Rows from a dataset:

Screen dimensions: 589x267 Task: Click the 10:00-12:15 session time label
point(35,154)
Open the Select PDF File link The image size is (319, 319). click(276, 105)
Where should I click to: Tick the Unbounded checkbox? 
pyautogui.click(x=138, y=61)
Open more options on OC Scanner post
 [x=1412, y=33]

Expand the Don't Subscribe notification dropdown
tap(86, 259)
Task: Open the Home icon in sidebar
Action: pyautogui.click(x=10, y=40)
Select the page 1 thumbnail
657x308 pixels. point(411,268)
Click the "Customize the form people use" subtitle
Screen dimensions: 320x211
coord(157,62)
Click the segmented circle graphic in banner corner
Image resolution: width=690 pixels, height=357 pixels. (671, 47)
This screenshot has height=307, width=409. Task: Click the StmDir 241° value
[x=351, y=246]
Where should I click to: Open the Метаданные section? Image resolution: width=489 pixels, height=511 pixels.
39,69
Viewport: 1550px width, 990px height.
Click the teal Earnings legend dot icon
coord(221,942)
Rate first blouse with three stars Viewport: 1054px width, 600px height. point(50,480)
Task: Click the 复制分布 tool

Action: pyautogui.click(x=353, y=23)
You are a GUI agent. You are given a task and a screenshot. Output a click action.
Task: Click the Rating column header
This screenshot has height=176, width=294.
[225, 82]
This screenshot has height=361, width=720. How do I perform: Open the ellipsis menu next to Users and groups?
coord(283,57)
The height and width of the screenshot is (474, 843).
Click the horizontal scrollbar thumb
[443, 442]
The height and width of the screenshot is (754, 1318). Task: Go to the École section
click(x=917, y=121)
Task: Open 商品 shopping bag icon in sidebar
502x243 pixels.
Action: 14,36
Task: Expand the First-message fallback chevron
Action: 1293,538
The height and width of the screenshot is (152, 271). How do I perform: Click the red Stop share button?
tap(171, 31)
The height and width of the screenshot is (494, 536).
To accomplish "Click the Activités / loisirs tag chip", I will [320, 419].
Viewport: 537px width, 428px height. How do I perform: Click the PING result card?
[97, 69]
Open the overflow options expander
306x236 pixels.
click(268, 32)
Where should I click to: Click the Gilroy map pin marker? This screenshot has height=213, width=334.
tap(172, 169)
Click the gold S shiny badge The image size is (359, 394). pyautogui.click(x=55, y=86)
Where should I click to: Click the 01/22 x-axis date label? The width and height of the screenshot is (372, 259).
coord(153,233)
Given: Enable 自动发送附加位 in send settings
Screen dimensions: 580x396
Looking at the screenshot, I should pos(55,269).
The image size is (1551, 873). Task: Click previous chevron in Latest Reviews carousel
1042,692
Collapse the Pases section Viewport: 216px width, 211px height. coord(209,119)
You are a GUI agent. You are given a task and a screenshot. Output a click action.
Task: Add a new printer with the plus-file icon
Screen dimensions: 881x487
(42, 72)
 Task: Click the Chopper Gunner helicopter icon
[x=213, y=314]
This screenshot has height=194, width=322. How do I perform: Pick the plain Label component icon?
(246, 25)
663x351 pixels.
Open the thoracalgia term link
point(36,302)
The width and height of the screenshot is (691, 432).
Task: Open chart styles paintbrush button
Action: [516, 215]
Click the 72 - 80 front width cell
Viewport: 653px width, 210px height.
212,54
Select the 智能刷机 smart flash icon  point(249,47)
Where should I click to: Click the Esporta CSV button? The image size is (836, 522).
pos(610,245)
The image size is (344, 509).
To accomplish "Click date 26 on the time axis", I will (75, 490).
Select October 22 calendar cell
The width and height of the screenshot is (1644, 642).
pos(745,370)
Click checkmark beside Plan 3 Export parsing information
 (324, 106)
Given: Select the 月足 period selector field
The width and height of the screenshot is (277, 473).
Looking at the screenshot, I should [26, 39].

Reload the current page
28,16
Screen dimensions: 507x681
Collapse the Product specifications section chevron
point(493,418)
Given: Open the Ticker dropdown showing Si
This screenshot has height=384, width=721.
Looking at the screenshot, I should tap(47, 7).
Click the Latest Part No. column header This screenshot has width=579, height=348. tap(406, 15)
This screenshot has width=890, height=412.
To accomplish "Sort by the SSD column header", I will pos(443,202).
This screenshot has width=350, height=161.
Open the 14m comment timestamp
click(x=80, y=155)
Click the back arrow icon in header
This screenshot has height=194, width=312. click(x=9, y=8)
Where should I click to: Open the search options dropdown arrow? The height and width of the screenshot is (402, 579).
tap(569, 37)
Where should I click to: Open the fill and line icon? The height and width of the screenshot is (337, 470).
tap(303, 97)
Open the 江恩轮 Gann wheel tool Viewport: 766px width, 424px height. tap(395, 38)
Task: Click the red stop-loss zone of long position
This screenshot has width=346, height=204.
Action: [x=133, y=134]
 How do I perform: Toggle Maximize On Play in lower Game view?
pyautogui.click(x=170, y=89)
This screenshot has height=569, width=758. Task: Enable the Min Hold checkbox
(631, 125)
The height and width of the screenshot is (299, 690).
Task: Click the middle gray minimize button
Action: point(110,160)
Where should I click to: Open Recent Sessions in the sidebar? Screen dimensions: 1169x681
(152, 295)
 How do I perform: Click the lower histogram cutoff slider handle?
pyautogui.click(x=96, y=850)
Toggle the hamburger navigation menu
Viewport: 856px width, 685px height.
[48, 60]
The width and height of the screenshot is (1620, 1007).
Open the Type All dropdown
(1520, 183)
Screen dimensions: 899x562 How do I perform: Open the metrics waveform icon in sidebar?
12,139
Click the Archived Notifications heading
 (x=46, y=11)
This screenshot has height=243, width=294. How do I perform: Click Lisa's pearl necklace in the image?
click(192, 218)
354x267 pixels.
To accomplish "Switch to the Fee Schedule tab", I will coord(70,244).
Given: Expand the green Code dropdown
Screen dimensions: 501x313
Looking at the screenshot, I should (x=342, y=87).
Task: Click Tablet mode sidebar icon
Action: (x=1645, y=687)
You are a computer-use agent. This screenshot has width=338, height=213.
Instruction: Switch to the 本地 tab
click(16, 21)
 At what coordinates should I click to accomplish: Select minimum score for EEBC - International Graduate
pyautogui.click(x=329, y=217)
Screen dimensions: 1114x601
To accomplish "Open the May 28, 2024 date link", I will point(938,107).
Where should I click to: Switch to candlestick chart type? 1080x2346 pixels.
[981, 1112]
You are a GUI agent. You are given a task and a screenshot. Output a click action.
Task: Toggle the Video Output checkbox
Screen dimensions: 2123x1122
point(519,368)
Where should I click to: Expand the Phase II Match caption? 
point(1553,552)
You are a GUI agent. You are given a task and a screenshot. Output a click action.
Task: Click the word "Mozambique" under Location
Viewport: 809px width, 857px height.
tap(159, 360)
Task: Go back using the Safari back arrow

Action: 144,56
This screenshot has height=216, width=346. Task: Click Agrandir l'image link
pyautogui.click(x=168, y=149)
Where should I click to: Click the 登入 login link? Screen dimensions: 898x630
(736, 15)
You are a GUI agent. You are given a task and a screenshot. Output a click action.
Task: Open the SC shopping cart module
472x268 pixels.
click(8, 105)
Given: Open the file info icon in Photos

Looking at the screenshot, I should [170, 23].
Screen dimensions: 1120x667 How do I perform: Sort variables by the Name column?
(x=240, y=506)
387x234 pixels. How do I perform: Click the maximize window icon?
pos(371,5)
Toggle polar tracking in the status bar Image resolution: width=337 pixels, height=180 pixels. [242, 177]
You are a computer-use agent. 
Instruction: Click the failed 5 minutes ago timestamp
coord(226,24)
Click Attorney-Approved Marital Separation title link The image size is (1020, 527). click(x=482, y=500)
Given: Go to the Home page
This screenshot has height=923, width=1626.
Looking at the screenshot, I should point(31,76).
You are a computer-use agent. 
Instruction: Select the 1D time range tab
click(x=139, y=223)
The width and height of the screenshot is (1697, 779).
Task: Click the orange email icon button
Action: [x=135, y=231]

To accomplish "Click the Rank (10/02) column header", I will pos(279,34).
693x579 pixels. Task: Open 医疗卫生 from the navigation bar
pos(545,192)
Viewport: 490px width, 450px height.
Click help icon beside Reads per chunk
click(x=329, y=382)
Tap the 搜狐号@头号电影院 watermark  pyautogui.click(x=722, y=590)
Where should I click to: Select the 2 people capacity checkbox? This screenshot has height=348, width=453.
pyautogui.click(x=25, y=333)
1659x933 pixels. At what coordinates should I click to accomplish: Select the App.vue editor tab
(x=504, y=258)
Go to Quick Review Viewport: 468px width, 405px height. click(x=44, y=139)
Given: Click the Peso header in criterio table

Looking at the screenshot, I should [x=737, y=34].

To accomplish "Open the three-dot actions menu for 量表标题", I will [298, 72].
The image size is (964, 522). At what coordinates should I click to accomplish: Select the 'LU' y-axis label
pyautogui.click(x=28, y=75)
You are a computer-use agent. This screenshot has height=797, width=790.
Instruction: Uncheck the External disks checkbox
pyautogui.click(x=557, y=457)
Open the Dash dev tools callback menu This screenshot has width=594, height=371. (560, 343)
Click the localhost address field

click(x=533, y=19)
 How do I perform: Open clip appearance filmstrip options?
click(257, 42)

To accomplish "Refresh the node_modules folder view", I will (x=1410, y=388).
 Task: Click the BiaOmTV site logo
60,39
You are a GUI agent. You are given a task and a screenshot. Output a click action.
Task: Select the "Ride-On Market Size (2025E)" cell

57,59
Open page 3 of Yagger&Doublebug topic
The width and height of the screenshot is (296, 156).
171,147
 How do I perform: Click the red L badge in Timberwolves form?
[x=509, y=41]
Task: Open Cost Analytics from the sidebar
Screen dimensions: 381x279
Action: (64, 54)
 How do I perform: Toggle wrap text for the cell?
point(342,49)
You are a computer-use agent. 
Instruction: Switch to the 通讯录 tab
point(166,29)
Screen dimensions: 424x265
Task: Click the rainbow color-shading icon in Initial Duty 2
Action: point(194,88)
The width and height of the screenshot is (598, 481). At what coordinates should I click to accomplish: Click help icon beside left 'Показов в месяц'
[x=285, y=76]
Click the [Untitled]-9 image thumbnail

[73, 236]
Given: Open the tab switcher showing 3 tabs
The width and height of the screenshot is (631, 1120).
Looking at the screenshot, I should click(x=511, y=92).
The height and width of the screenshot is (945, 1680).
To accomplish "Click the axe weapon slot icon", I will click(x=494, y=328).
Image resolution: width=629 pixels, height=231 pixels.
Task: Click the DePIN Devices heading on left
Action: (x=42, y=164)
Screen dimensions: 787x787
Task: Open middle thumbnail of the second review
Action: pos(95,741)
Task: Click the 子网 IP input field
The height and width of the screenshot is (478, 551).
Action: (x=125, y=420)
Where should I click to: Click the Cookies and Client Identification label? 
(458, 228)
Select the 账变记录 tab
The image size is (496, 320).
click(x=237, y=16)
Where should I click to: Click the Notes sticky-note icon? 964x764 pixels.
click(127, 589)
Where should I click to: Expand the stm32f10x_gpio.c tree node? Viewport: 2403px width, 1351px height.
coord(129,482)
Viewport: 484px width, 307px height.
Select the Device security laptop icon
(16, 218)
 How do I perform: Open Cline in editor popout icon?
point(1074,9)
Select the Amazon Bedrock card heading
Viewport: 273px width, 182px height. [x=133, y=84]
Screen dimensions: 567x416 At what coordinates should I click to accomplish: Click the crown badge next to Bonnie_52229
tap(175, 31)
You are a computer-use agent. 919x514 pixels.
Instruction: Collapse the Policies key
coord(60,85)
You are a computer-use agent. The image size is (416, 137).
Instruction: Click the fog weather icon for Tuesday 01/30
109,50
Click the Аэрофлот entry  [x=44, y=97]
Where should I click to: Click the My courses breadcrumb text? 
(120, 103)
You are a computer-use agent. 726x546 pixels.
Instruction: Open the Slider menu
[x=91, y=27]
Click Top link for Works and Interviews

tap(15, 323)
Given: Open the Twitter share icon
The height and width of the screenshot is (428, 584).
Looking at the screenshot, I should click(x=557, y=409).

- [Task]
Rewrite in full the stretch of lines from the one containing "Where should I click to: Expand the Phase" through the one containing "pyautogui.click(x=168, y=149)". Shift every coordinate in the answers by adding 76 to it.

- [Task output]
Where should I click to: Expand the Phase II Match caption? 
point(1629,628)
You are a GUI agent. You are given a task and a screenshot. Output a click action.
Task: Click the word "Mozambique" under Location
Viewport: 809px width, 857px height.
tap(235, 436)
Task: Go back using the Safari back arrow

Action: 220,132
This screenshot has height=216, width=346. Task: Click Agrandir l'image link
pyautogui.click(x=244, y=225)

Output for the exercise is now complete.